Sad to say, the NFL season is almost the same...two weeks and one day and it'll all be gone - just a Super Bowl and a cloud of dust (probably coming from Kid Rock's limo) is all that remains after tomorrow.

Sad, no?

-Carolina at Philadelphia: Carolina will do everything it can to run at Philadelphia's defense, since Jake Delhomme is a good quarterback, but not really really good. Steven Davis's injured quadriceps will be a factor, since Philadelphia's run defense is really quite good EXCEPT up the gut, and his backup DeShaun Foster is a cut-to-the-outside type of runner. If Davis sees extended training table time, the running game against Philadelphia will suffer. On the flip side, Philly's wide receiving corps is as unspectacular and unheralded as Kansas City's without Dante Hall. Donovan McNabb is the guy who makes the passing game click, and without a constant rush and pressure on him, the Panthers do not stand a chance. They're good, but they won't get it, and the NFC representative is PHI.
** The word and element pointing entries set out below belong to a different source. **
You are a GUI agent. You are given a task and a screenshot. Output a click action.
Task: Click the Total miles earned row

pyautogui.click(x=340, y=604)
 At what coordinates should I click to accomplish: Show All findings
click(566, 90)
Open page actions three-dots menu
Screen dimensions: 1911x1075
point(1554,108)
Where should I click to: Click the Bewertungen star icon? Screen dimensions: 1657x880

-Indianapolis at New England: Peyton Manning is one of the best students of the game in modern memory, constantly surveying photographs and altering game plans to compete with a defense's idiosyncrasies (sorry, I just wanted to use that word). To wit, he even plays football, rather than just studying it. He is very good at exploiting blitzes, and Edgerrin James as a runner has very much matured since he blew up his knee - he now waits for blockers and sets them up very well. The Patriots offense will do everything they can to play off of Dwight Freeney, whose tendency to rush upfield without heed for actual play development is well-known. That, and Tom Brady is as good at throwing 18-yard passes as anyone else in the league, and Charlie Weis has designed a gastric staple-friendly offense that exploits Brady's middle-distance accuracy. This one will be far closer than the NFC game, but the result, as I predicted before the wildcards, will be NE in the Super Bowl.